2 septembre 2024 |

Ecrit par le 2 septembre 2024

L’interview, Caroline Clausse, ingénieure navigante d’essais

L’association Soroptimist International Avignon organise une soirée ‘Femmes d’action, femmes d’exception’, qui se déroulera, sur réservation Jeudi 19 septembre 2024 à 18h au Novotel Avignon centreCaroline Clausse ingénieure navigante d’essais, fait partie des invitées de la soirée aux côtés du capitaine Lise Trincaretto, du Service départemental d’incendie et de secours de Vaucluse, de Céline Lacaux, mathématicienne et chercheure à l’Université d’Avignon, de Géraldine Parodi, scaphandrière et Présidente de Spero Mare qui exerce dans le BTP sous-marin et de Christine Gord, directrice départementale Vaucluse de la Banque de France. Réservation ici. L’Echo du mardi vous propose, en avant-première, d’aller à la rencontre de ces femmes d’exception.

Qu’est-ce qui vous a destiné à faire ce métier ?
«Mes deux parents étaient déjà dans l’aéronautique, papa pilote dans l’armée de l’air et maman technicienne en aéronautique, au sein de la Direction générale de l’armement des essais en vol (DGAEV). J’ai, ainsi, hérité de leur passion commune : les aéronefs qui est un terme générique regroupant tout appareil capable de se déplacer dans les airs comme les avions, les hélicoptères, les aérostats… C’est ainsi que j’ai assisté, depuis ma tendre enfance, à de nombreux meetings aériens et événements qui se déroulaient sur les bases où la famille était affectée. Nous avions même, parfois, la possibilité de nous glisser dans les cockpits. Le summum ? Alors que papa finissait sa carrière à Salon-de-Provence, j’ai pu assister aux entraînements de la Patrouille de France, le mercredi, lorsque je rentrais pour déjeuner à la maison. C’était magnifique. J’ai finalement toujours été baignée dans cette passion familiale.»

Comment avez-vous acquis toutes les connaissances requises pour exercer ?
«Par des moyens détournés car il n’y a pas de voie royale pour devenir ingénieur navigant d’essais (INE), de multiples voies peuvent y mener dès la trentaine, voire à la quarantaine. En fait, petite, je voulais devenir pilote de chasse, un métier qui exige une vue parfaite alors que la mienne était déjà corrigée, donc je savais que je ne pourrais pas prétendre à ce métier. Or, maman, dans son univers professionnel, côtoyait des ingénieurs naviguant d’essai –INE-. Elle évoqué cette possible voie pour assouvir ma passion. Pour cela, il fallait passer un bac S (scientifique), intégrer une école d’ingénieur et, ensuite, organiser mon propre parcours jusqu’à intégrer l’une des écoles qui forment à ce métier.»

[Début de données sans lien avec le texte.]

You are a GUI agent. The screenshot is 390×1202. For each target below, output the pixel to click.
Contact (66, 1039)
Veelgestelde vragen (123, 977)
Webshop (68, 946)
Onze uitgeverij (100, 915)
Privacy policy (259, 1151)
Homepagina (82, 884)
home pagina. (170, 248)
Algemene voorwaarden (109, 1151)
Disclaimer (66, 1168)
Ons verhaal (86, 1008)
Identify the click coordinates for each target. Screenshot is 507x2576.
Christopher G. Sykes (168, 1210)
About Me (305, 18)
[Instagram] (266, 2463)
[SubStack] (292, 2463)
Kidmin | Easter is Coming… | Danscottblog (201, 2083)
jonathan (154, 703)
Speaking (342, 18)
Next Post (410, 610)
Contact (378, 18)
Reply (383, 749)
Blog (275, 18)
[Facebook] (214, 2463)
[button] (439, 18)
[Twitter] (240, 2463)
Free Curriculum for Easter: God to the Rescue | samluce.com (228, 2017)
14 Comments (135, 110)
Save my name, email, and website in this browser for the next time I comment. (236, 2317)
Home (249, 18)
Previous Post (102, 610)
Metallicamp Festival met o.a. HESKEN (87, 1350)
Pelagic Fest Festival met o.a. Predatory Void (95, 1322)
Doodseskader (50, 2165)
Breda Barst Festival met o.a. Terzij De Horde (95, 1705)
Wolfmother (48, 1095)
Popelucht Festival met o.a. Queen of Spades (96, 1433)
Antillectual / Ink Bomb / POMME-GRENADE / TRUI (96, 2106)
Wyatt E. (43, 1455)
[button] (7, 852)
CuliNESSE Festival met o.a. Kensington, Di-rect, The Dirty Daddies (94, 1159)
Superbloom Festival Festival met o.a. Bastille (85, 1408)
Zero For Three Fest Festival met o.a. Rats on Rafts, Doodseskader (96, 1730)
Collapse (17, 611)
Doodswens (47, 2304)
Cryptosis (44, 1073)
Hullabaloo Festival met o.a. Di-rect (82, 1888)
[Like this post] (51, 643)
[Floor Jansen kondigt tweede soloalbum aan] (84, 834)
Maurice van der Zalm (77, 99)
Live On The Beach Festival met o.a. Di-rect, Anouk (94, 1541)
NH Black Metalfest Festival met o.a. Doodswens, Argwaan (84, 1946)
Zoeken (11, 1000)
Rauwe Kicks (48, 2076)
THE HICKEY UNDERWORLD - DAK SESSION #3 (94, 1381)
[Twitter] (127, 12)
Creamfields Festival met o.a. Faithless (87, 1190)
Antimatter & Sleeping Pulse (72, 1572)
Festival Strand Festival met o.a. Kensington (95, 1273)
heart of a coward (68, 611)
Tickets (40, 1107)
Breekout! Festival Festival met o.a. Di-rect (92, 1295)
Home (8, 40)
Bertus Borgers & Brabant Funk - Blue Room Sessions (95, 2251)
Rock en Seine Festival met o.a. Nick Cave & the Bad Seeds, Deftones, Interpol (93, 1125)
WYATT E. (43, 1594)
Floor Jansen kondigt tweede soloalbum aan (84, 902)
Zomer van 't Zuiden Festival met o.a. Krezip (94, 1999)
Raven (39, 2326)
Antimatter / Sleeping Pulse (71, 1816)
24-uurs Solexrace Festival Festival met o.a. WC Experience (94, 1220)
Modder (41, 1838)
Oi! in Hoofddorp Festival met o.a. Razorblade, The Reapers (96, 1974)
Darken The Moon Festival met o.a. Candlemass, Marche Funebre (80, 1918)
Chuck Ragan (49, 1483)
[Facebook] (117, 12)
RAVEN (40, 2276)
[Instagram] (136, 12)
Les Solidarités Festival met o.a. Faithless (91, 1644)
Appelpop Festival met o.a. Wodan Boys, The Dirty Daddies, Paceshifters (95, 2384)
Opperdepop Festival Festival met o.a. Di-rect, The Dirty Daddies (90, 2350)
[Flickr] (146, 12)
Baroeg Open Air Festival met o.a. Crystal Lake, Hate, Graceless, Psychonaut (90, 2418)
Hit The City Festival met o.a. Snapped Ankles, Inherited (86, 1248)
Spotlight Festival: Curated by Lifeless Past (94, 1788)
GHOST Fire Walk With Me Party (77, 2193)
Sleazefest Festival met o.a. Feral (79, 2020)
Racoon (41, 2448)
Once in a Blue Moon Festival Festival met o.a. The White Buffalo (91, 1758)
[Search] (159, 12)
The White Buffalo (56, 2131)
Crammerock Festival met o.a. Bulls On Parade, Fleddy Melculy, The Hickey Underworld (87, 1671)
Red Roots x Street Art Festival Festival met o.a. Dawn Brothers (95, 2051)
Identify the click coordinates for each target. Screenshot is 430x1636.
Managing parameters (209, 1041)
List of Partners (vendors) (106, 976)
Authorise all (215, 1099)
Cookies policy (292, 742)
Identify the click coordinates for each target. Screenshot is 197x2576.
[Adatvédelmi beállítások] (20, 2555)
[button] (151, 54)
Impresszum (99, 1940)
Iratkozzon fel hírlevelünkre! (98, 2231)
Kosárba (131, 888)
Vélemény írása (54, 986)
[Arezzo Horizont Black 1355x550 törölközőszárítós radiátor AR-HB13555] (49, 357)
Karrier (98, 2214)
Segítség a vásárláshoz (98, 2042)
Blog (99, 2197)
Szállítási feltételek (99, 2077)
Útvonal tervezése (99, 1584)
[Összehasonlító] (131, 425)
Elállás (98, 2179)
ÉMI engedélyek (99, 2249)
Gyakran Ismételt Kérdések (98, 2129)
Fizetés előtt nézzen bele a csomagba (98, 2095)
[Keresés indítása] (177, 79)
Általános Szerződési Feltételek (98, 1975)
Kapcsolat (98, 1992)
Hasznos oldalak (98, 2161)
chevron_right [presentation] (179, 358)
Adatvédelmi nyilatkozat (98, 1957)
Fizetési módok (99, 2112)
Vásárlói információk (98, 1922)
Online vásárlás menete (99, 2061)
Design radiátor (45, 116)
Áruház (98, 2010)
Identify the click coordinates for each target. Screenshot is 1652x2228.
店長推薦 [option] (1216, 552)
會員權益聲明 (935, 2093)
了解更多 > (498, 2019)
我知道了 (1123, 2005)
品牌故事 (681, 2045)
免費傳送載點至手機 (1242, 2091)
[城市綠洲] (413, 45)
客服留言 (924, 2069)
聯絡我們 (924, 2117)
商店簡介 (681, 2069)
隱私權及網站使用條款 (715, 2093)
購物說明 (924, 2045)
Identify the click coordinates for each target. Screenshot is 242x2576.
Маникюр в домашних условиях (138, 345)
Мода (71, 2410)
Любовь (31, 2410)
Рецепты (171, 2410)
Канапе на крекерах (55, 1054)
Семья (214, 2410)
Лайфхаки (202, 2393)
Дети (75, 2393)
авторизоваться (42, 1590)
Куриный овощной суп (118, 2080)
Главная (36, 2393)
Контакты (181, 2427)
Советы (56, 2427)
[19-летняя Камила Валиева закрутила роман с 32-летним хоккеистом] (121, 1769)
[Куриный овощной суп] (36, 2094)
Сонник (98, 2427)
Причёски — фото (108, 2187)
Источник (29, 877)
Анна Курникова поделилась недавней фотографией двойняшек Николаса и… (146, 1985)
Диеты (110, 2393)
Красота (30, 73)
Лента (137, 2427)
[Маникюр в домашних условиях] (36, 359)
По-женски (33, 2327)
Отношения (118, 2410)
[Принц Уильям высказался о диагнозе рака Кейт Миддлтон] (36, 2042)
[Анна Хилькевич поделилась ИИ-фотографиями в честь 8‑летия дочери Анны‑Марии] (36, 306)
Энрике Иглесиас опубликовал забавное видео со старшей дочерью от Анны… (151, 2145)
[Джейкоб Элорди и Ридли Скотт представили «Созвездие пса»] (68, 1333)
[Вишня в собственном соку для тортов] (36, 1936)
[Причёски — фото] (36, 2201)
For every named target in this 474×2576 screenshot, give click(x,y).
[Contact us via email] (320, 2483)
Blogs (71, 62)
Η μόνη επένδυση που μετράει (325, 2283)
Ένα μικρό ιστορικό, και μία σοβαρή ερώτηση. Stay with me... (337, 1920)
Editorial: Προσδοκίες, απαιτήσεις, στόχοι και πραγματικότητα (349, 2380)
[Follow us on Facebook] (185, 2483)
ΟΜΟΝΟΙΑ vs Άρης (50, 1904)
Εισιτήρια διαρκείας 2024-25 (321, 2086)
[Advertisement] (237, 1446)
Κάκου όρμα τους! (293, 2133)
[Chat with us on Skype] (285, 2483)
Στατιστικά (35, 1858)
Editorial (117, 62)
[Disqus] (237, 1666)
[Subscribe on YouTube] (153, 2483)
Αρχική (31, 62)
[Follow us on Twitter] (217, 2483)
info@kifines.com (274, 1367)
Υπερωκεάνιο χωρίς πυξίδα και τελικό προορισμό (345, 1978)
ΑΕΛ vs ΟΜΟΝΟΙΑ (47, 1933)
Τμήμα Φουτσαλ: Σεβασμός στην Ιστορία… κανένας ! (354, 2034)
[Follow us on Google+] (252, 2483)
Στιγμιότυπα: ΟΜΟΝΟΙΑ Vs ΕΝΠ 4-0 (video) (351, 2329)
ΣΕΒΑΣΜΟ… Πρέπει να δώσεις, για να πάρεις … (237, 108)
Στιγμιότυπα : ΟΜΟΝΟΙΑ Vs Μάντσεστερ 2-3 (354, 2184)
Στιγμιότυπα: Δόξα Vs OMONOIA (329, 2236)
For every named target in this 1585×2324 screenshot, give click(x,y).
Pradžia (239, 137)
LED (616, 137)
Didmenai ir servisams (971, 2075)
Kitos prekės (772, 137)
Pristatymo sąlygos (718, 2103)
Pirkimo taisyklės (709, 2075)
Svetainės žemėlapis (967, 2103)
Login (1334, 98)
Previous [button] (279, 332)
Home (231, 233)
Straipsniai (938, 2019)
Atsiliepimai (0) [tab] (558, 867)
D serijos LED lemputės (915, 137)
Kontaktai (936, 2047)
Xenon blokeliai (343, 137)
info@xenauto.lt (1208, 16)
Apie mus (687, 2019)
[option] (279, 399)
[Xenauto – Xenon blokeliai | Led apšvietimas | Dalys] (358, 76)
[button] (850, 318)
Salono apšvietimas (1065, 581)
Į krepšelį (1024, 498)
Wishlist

Quelles ont été les étapes et les événements fondateurs de votre carrière ?
«Je dirais, en premier, être née dans une famille où tout d’abord la profession de mes parents puis mon enfance ont été rythmés par les meetings aériens et plus tard, les vols d’entraînement et de présentation de la patrouille de France. Après mon bac, j’ai entamé deux années de classe préparatoire au lycée militaire d’Aix-en-Provence où j’ai adoré faire mes études. Pourquoi ? Parce que c’est un lieu d’exception qui vous demande de vous surpasser en permanence, avec des professeurs et des élèves extrêmement motivés qui ont, tous, la volonté de donner le meilleur d’eux-mêmes. Nous étions là de notre propre volonté avec cette envie d’étudier, d’être très concentrés et assidus. Lorsque l’un d’entre nous éprouvait des difficultés, nous étions plusieurs à l’aider. Le sport y était obligatoire et c’était vraiment ce qu’il nous fallait pour évacuer les tensions et nous défouler. Ça a été deux ans de travail acharné et aussi un merveilleux souvenir.»

Caroline Clausse DR

«Puis j’ai intégré, durant trois ans,
l’école d’ingénieur ISAE ANSMA (Ecole nationale supérieure de mécanique et d’aérotechnique) située à Poitiers. J’ai ainsi pu effectuer mes stages chez Dassault, ainsi qu’à la DGAEV à Istres et chez Airbus Hélicoptère, en soufflerie. C’est ainsi que j’ai obtenu le diplôme d’ingénieur de l’Ecole Nationale Supérieure de Mécanique et d’Aérotechnique (ISAE en SEMA). Lors de ces trois années, j’ai également commencé ma licence de pilote privé à l’aéroclub de Châtellerault.»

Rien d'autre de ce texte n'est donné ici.